I haven’t made up mind about Lana del Rey. On one hand “Video
Games” really was in my head for about three weeks straight, in a good way,
fulfilling every piece of good press her performance received: laconic and
sexy, perverse, successfully evoking modern context while delivered with Capitol-era
Sinatra melancholy. “Video Games” was simultaneously a come-on and a kiss-off.
Conversely, most of her other songs
are obvious, seams-exposed pastiches of a carefully manicured retro-vintage
aesthetic developed for iPhone apps and Facebook distribution and Internet
music-blog buzz. Her subsequent music (especially “Born 2 Die”) seems like the
most calculated attempt to cash in and recreate on what she’s done well,
instead of expanding and building on it as a departure point.
I wrestle with my own snap judgment of “This song ‘Video Games’ is great; too bad the singer is so 'hot' – that
totally undermines her credibility” – because what kind of nonsensical and
ultimately sexist statement is that? Lana Del Rey can’t help her good
looks and has every right to use them for all they’re worth – especially if it
gets Pitchfork’s career-making blood up. She pointedly seems to be using the
bloggy, fan-boy kneejerk response and the coupling of female sexuality and
genuine talent to her advantage. Good for her: for the past 30 years indie/alternative/underground/whatever music has been blatantly sexist and
simultaneously afraid of women. But from a musical perspective, however, I fear
that “Video Games” is the fluke – the gem amongst the filler in Del Rey’s repertoire
– and the fingerprints of a coldly-calculated marketing scheme seem too obvious to dismiss. Considering “Lana Del Rey” is an invention to begin with might just protect
her from that particular criticism. Her real name is Lizzy Warren – she grew up
a couple hours from me, near Lake Placid NY, and I rather hear her write about getting
drunk in the woods at fifteen, which is how you pass the time in Upstate NY, instead of her fake switchblades & trailer parks & bourbon guise.

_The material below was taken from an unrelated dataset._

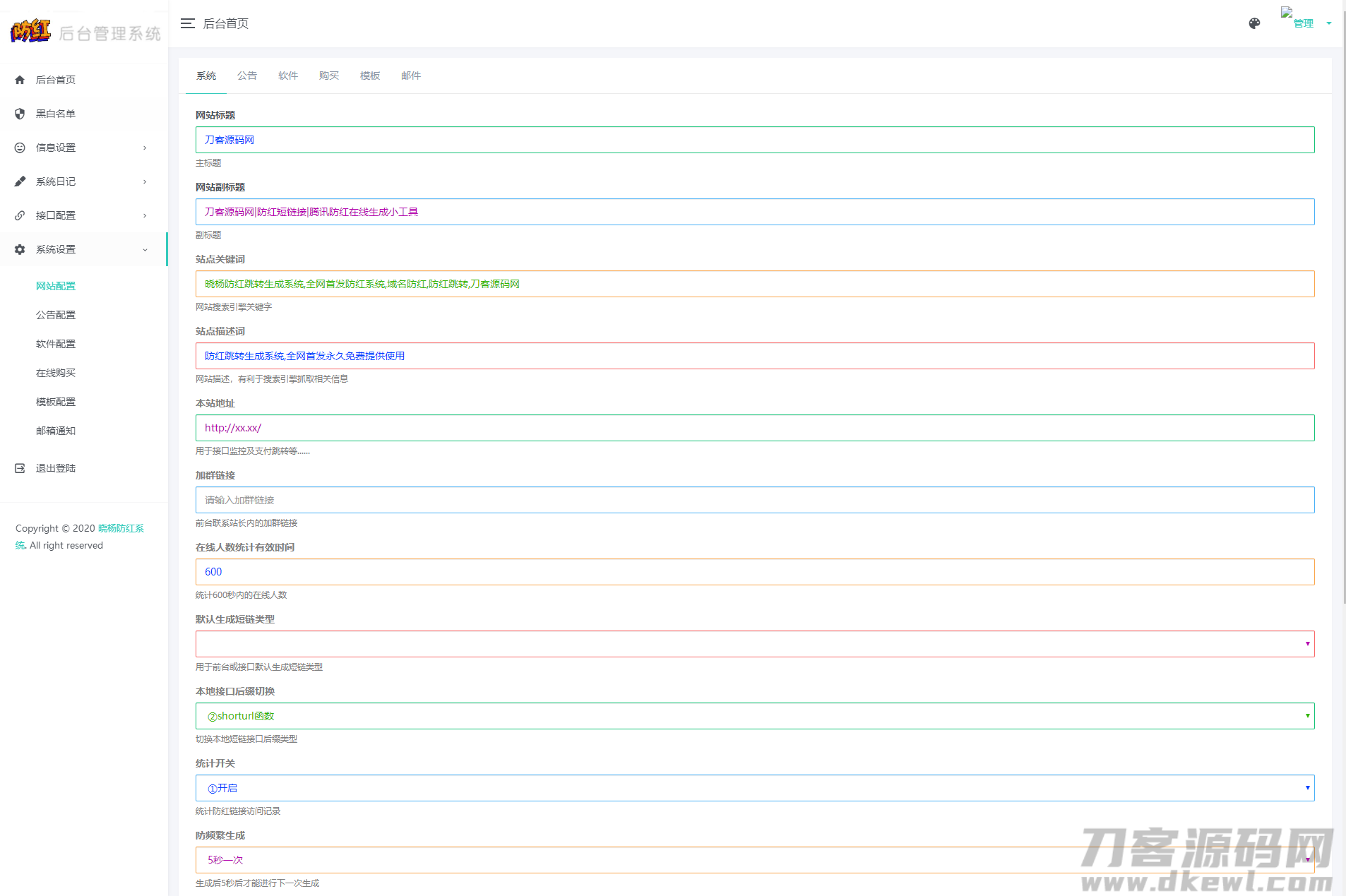The width and height of the screenshot is (1346, 896).
Task: Click the 加群链接 input field
Action: (x=754, y=500)
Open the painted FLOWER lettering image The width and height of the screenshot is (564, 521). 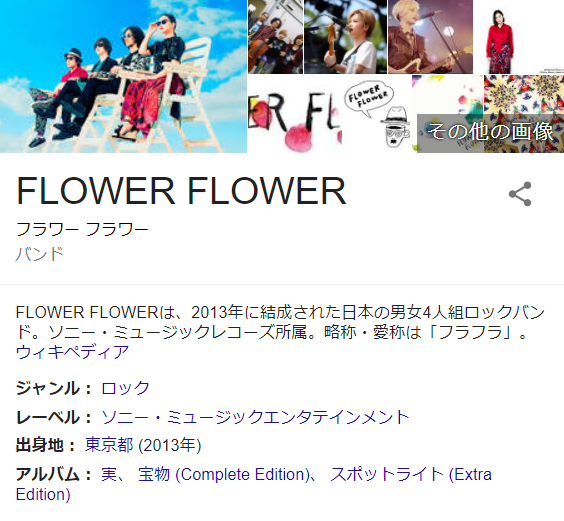coord(295,114)
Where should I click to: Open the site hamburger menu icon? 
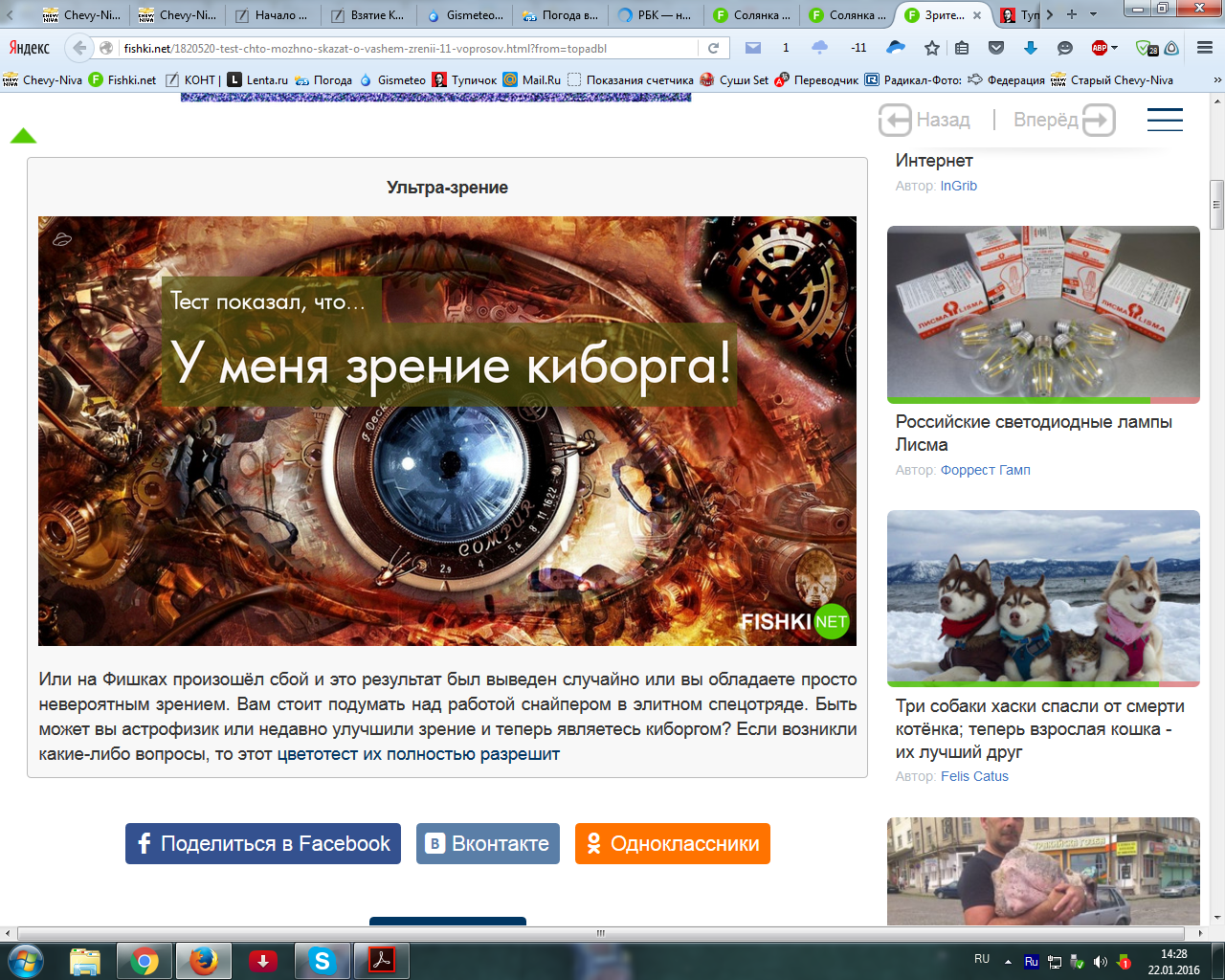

But that invention protects and emboldens her as an artist. Perhaps she’ll
deliver on that boldness; perhaps she’ll merely sound "handled". Considering the
forgettable “Born 2 Die” is the lead single and title-track on her forth-coming
album, that leaves me with low expectations. And as a rule, you shouldn’t use “2” for “to”
unless you’re Prince and its sometime before 1989.